Treatment. 1. General treatment. (1) Bed rest, eliminate tension and fear, continuous blood pressure and electrocardiogram monitoring; oxygen inhalation, establish intravenous access. (2) Relieve pain and stabilize emotions: Morphine 3-5mg intravenously, if necessary, repeat injection 1-2 times after 5 minutes. For those who have contraindications to morphine, meperidine 25-50mg intravenously can be used instead. 2. Drug treatment. (1) Thrombolytic therapy. It can only be used for patients with myocardial infarction. It is prohibited for patients with unstable angina. It includes urokinase, streptokinase, recombinant tissue plasminogen activator (rPA), etc. Indications: ECG shows ST segment elevation >0.1mV, or new bundle branch block on ECG, etc.

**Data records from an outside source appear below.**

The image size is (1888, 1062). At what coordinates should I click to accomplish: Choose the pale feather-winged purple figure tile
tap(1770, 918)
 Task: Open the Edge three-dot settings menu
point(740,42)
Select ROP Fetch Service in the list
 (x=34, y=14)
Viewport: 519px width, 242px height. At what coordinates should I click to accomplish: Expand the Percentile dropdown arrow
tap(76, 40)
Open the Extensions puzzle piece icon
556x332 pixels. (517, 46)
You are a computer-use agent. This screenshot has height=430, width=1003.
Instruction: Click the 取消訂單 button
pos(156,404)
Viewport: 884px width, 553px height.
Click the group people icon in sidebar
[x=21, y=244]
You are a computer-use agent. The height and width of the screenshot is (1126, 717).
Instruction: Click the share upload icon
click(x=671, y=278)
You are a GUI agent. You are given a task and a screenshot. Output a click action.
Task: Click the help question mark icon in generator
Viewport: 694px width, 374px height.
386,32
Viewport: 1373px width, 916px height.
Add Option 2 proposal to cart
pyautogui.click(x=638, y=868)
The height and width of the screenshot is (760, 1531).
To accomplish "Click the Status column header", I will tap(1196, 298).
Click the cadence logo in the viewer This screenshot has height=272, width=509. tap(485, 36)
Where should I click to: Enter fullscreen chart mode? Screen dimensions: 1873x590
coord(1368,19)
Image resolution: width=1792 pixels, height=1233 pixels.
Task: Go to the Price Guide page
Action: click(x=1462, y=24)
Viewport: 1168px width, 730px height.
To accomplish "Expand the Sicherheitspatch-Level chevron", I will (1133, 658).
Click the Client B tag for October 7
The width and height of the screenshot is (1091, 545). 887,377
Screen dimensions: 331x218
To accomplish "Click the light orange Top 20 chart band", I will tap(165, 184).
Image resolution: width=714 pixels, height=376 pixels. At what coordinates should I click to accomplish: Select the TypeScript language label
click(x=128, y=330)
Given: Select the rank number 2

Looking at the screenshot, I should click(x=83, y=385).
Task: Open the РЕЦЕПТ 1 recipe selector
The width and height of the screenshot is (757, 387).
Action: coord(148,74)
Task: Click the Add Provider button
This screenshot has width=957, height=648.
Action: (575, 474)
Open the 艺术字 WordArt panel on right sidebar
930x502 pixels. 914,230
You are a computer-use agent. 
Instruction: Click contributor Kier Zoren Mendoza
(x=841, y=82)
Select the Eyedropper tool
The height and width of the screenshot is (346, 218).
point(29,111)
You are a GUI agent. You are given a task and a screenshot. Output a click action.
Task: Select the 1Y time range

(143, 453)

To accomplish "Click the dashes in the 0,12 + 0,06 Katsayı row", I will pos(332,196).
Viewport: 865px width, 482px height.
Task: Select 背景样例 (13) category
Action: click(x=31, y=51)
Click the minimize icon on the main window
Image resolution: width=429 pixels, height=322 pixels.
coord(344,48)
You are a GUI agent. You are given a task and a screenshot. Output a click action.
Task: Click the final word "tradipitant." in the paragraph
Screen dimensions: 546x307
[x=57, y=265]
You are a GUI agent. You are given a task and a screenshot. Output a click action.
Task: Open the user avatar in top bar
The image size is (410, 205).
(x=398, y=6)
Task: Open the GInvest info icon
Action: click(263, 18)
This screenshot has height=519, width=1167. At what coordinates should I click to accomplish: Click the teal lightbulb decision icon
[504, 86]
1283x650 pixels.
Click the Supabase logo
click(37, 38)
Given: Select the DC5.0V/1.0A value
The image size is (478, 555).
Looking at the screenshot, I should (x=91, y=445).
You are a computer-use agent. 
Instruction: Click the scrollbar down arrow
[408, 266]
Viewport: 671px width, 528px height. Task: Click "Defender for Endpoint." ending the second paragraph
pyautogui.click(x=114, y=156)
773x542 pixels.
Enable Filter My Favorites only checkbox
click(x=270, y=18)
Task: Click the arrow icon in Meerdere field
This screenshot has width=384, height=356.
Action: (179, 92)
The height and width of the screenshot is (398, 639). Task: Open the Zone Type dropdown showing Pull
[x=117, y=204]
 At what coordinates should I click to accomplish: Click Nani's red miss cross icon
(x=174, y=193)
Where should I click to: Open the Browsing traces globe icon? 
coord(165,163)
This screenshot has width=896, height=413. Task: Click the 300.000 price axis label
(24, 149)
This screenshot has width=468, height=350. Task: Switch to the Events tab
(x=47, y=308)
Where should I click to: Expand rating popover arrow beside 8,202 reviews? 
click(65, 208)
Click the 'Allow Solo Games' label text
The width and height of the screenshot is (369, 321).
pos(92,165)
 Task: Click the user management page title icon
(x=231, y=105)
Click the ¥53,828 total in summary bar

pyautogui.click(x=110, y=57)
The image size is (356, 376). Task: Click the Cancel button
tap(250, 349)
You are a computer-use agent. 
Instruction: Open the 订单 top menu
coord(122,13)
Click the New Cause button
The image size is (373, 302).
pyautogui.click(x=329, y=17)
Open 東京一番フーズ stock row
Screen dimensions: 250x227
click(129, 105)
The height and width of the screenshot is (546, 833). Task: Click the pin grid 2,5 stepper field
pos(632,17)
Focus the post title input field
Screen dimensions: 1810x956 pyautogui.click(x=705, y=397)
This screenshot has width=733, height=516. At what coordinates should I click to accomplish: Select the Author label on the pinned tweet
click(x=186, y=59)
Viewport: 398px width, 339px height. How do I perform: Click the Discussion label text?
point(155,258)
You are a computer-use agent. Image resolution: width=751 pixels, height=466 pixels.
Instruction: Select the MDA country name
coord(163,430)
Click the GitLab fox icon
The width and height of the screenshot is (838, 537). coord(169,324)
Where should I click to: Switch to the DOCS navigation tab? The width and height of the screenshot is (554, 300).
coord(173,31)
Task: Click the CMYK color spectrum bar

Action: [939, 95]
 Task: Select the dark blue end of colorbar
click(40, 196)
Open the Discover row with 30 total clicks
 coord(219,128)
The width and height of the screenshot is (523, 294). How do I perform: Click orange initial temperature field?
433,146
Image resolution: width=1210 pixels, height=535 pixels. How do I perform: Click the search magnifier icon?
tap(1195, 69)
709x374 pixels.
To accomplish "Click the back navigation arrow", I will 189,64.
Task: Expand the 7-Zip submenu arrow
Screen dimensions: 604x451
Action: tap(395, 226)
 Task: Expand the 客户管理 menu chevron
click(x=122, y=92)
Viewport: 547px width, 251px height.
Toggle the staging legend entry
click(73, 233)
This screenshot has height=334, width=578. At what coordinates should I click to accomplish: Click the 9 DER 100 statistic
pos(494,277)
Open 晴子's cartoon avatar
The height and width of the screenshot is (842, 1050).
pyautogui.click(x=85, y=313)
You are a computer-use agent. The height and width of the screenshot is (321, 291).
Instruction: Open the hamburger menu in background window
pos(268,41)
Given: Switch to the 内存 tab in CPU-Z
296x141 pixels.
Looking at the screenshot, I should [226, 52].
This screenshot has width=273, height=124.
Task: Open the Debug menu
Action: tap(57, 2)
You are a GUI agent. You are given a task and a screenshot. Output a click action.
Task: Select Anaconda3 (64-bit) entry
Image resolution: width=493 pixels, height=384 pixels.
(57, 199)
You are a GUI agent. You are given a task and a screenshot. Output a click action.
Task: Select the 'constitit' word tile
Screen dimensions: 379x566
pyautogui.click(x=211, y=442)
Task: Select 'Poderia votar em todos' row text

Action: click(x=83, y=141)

Treatment should start within 12 hours after the onset of symptoms, age <75 years, and no contraindications to thrombolytic therapy. (2) Antiplatelet and antithrombin therapy. ● Antiplatelet therapy. Aspirin: 300 mg initially, reduced to 50-100 mg after 3-5 days, should be taken long-term; Clopidogrel: 300 mg initially, followed by 75 mg daily for maintenance, for at least 1 month; Combined use of aspirin and clopidogrel: It is recommended that all ACS patients use aspirin and clopidogrel in combination for the first 4-12 weeks. ● Antithrombin therapy: Low molecular weight heparin. (3) Nitrates. Nitroglycerin continuously infused for 24-48 hours. (4) β-blockers. Except for those with contraindications, it is recommended that all patients take β-blockers. Metoprolol 12.5-25 mg, twice daily; Bisoprolol 2.5-10 mg/day. (5) ACEIs and angiotensin II receptor antagonists (ARBs). Except for those with contraindications, it is recommended that all patients take ACEIs or ARBs. (6) Lipid-lowering drugs. Except for those with contraindications, it is recommended that all patients take them. Currently, there is an emphasis on strengthening lipid-lowering therapy, as it can improve vascular endothelial cells, stabilize atherosclerotic plaques, and inhibit platelet aggregation, thus benefiting the condition.